++++ SUPPLIED PASSAGE ++++

3.1. Extended State Observer

ESO provides real-time estimations of unmeasured system states and perturbations, which is the combination of modelled and unmodelled dynamics and external disturbances, enhancing control system performance and robustness. This means ESO considers the system’s linear and nonlinear dynamics as the perturbation and estimates them [23]. Consequently, only the control input $u$ in (1) is known. Furthermore, ESO does not require system dynamics information and uses only partial state feedback (position) for estimation. In addition to the system states (position $x_1$ and velocity $x_2$), an extended state $x_3$ is introduced, such as

$$x_3=\psi \left(x,t\right)=f\left(x\right)+\mathsf{\Delta }f\left(x\right)+{\sum }_{i=1}^n\left[\mathsf{\Delta }{b}_i\left(x\right)u\right]+d\left(t\right)\le \Gamma$$

(17)

Subsequently, the system dynamics in (1) can be simplified as

$$\begin{array}{c}{\dot{x}}_1=x_2\\ {\dot{x}}_2=x_3+u\\ x_3=\Gamma \end{array}$$

(18)

With the new system information, the mathematical model of nonlinear ESO [7] is then written as

$$\begin{array}{c}{\dot{\widehat{x}}}_1={\widehat{x}}_2+l_1·\rho \left({\tilde{x}}_1\right)\\ {\dot{\widehat{x}}}_2={\widehat{x}}_3+u+l_2·\rho \left({\tilde{x}}_1\right)\\ {\dot{\widehat{x}}}_3=l_3·\rho \left({\tilde{x}}_1\right)\end{array}$$

(19)

where the components with $“\wedge ”$, and $“~”$ represent the estimated states and the error between the actual and the estimated value, e.g., ${\tilde{x}}_1=x_1-{\widehat{x}}_1$. $\rho$ is the saturation function, which is selected as

$$\rho \left({\tilde{x}}_1\right)=\left\{\begin{array}{ccc}\raisebox{1ex}{${\tilde{x}}_1$}\!\left/ \!\raisebox{-1ex}{$\left|{\tilde{x}}_1\right|$}\right.& \mathrm{i}\mathrm{f}& \left|{\tilde{x}}_1\right|>{\epsilon }_o\\ \raisebox{1ex}{${\tilde{x}}_1$}\!\left/ \!\raisebox{-1ex}{${\epsilon }_o$}\right.& \mathrm{i}\mathrm{f}& \left|{\tilde{x}}_1\right|\le {\epsilon }_o\end{array}\right.$$

(20)

${\epsilon }_o$ is the boundary layer of the ESO such that the estimation error should be $\left|{\tilde{x}}_1\right|\le {\epsilon }_o$. The estimation errors are calculated as

$$\begin{array}{c}{\dot{\tilde{x}}}_1={\tilde{x}}_2-l_1·\rho \left({\tilde{x}}_1\right)\\ {\dot{\tilde{x}}}_2={\tilde{x}}_3-l_2·\rho \left({\tilde{x}}_1\right)\\ {\dot{\tilde{x}}}_3=\Gamma -l_3·\rho \left({\tilde{x}}_1\right)\end{array}$$

(21)

++++

THE REQUEST:
In the extended state observer section, which system state does the ESO use as partial state feedback for estimation? The data has no connection to the extended state observer section.

++++ RECORDED INFORMATION ++++

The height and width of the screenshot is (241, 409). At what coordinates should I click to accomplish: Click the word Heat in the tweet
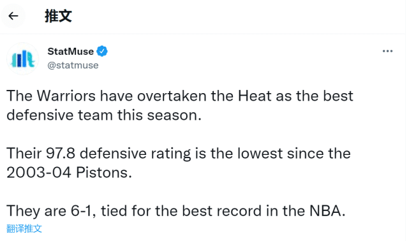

++++

RESULT FOR THIS TASK:
Position